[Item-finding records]
========

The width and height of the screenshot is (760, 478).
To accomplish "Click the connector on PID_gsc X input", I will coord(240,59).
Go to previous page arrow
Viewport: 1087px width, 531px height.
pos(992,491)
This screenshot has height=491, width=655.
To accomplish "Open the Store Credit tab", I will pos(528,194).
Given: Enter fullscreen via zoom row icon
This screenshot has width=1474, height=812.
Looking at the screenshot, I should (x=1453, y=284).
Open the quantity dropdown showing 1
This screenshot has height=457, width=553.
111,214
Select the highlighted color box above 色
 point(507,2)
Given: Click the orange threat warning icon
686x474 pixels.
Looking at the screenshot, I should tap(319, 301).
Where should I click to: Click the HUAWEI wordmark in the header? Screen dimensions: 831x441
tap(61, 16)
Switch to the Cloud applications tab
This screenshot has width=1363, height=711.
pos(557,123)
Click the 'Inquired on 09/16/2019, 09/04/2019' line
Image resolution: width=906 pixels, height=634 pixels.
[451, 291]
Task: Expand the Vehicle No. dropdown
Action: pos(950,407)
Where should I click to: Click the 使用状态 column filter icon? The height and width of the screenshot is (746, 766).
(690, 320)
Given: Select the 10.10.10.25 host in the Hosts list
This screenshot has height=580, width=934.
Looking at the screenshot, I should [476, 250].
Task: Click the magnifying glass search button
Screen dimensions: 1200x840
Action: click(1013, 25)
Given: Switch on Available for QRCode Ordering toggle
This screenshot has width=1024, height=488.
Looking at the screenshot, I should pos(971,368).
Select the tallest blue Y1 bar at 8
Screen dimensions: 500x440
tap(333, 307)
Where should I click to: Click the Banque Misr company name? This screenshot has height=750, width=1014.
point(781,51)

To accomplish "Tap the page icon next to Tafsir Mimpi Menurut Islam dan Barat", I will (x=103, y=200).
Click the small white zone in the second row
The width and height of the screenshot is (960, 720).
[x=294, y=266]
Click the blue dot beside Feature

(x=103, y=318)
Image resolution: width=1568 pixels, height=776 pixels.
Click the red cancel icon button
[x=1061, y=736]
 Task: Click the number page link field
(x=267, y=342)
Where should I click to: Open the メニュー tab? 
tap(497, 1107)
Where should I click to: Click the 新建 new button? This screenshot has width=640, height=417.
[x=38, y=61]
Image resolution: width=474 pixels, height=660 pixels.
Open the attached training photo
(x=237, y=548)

========

◆ **Written problem**:
Convert the lines, starting at the one that contains "Image resolution: width=474" and continuing through the last line, into a two-column CSV with the headers request and answer. Give one row per request, put each value in a quoted field, and replace any line breaks with spaces.

◆ **Answer to this exercise**:
request,answer
"Image resolution: width=474 pixels, height=660 pixels. Open the attached training photo","(x=237, y=548)"